I had an experience where the bead was damaged & would not stay on the rim & it was a 2bless rim as well. I didn't know that a pinched or punctured tube could cause a tire to blow off (nuube over sight) I apologize for giving miss leading info!


----------



## T K (Feb 11, 2009)

grpweld said:


> I had an experience where the bead was damaged & would not stay on the rim & it was a 2bless rim as well. I didn't know that a pinched or punctured tube could cause a tire to blow off (nuube over sight) I apologize for giving miss leading info!

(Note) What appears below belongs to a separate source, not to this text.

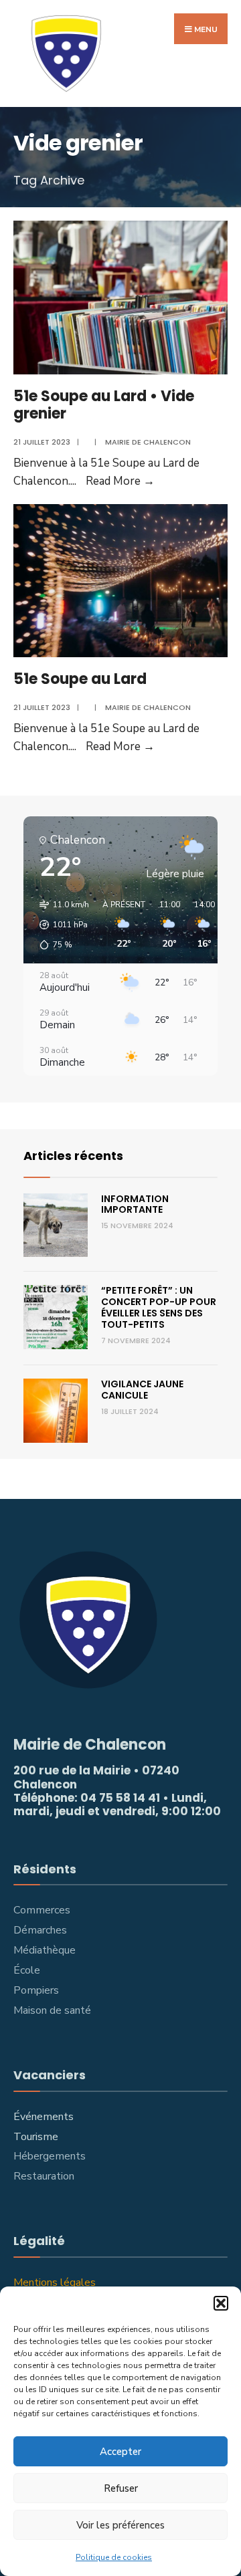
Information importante (135, 1204)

Good for you for comming back. There are a lot of people on here that know more than most of us ever will. I have learned a lot from these guys. Mike T is one of them.
I just gave you some rep for being a stand up guy. I see you are green again, that's my good deed for the day. Enjoy!


----------



## MR_GRUMPY (Aug 21, 2002)

This has happened to me , just once, a long time ago. Tire would blow off, after 2 to 3 hours. This happened 3 times, so I assumed that it had a defective bead. Tire went on pretty easy...a little too easy, so I pitched it.
Never had this problem again.
.
.


----------



## RoadrunnerLXXI (Jun 3, 2012)

I have to agree. Vittoria tires are a cinch to mount...though it could be because it's folding and not beaded like the Michelin's I used to own.


----------